### Task statement:
Your response should consist of the records below, repeated exactly.

(Saved entries)
::::::

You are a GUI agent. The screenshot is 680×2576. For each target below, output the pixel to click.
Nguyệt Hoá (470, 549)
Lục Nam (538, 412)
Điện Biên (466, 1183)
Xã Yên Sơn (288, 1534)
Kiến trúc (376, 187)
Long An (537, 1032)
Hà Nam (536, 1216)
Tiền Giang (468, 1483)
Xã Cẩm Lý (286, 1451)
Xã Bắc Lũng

::::::

### Problem solution:
You are a GUI agent. The screenshot is 680×2576. For each target below, output the pixel to click.
Nguyệt Hoá (470, 549)
Lục Nam (538, 412)
Điện Biên (466, 1183)
Xã Yên Sơn (288, 1534)
Kiến trúc (376, 187)
Long An (537, 1032)
Hà Nam (536, 1216)
Tiền Giang (468, 1483)
Xã Cẩm Lý (286, 1451)
Xã Bắc Lũng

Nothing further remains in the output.